SUPPLIED PASSAGE:
This may be the region of college basketball elites, but the committee stuck a few menaces in there to keep the big boys honest. Wichita State has a higher KenPom ranking (8) than NCAA tournament seed (10). Enjoy that potential Round of 32 matchup, Big Blue Nation. No. 12 Middle Tennessee did this last season:

If Wake Forest can escape the First Four, the casual college hoops observer will get to meet John Collins. Here are Collins’ sophomore year numbers next to a mystery player who – let’s not get carried away here – had a satisfactory career:

Wake Forest sophomores per 40
Player Points Rebounds FG%
John Collins 28.8 15.0 62.0
Player X 18.4 13.7 59.1

That would be Tim Duncan. The South Region is as feisty as it is glamorous – these games promise to deliver.

East Region

The “Sheesh, we have to play them?” region.

Villanova is the national champion that earned its No. 1 overall seed. That said, the Wildcats’ draw is a trip to the dentist, a weekend at the in-laws…. essentially, any cliché Jon Rothstein has ever tweeted that’s meant to illustrate a grueling 40 minutes applies here.

GIVEN DATA:
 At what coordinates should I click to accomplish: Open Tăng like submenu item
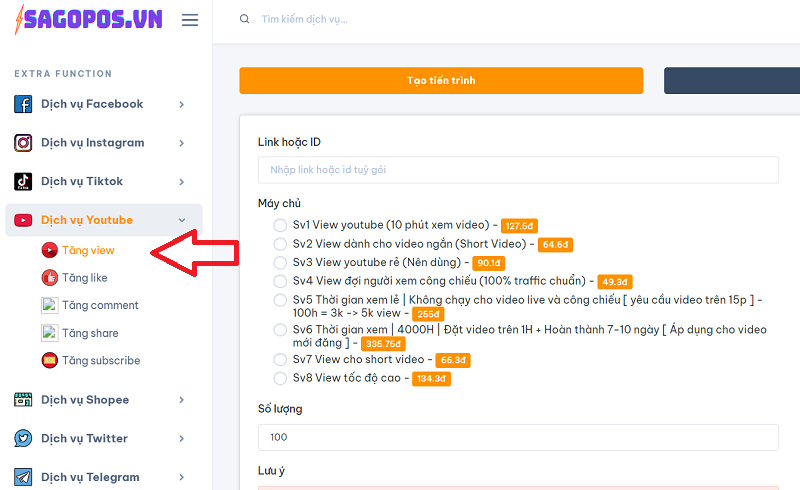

SHORT EXERCISE: Rewrite everything in the basketball bracket preview from "That would be" down to "minutes applies here.", swapping "grueling" for "punishing".

COMPLETED EXERCISE:
That would be Tim Duncan. The South Region is as feisty as it is glamorous – these games promise to deliver.

East Region

The “Sheesh, we have to play them?” region.

Villanova is the national champion that earned its No. 1 overall seed. That said, the Wildcats’ draw is a trip to the dentist, a weekend at the in-laws…. essentially, any cliché Jon Rothstein has ever tweeted that’s meant to illustrate a punishing 40 minutes applies here.